According to Ryan’s findings, imports of non-tyre rubber components (usually mouldings such belting, hose, mining, transport and other sectors) climbed far more steeply during the period than that of tyres. In the year 1999, imports were minimal but had grown to over 30,000 tons/year by 2013 – which incidentally was also the first year when imports began to decline slightly.

The tyre sector also suffered due to the high rate of tyre imports during the period, but imports were sourced from other origins besides China.

“Imports into SA had a significant and negative effect on growth in domestic production in the non-tyre sector and on employment growth in the overall industry,” said Ryan (see Table 1).

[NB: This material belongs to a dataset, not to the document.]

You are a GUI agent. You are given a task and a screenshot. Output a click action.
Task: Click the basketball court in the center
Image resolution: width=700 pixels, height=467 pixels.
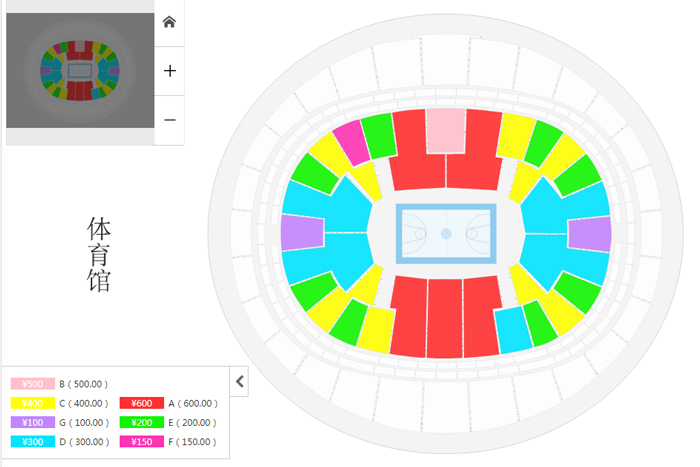(446, 234)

The table refers to the overall change in annual output in the tyre and non-tyre sectors between 1999 and 2014. For example, the annual domestic production in South Africa in 2014 was 25,000 tonnes higher than it was in 1999. This increase was caused by an increase of 36,000 tonnes due to the domestic market demand and 19,000 tonnes due to export market demand. But imports had a negative effect of 30,000 tonnes meaning that imports effectively reduced domestic production by this amount.

Note that the ‘imports effect’ outlined in Table 1 is for imports from the whole world – not just China.“Further analysis of the effect of imports showed that Chinese imports alone directly detracted over 26,000 tonnes from domestic production in the non-tyre sector between 1999 and 2014,” said Ryan. For the tyre sector, the figure was lower but at an estimated 7000 tonnes, nonetheless had an adverse effect on that sector.

The findings presented in Figure 2 relate specifically to the Chinese imports effect and suggest that the non-tyre sector could have grown by as much as 83% over the 15 years, whereas it actually achieved a far lower 40%. Tyre production also suffered due to imports from China, but what was even more telling was that total employment in the industry fell by as much as 23% - whereas about half those jobs could potentially have been saved if a proper strategy to combat the high rate of imports had been adopted.

“Even without these imports the tyre industry would only have grown by 2% due to a drastic drop in the demand from the domestic market since 2008,” he added.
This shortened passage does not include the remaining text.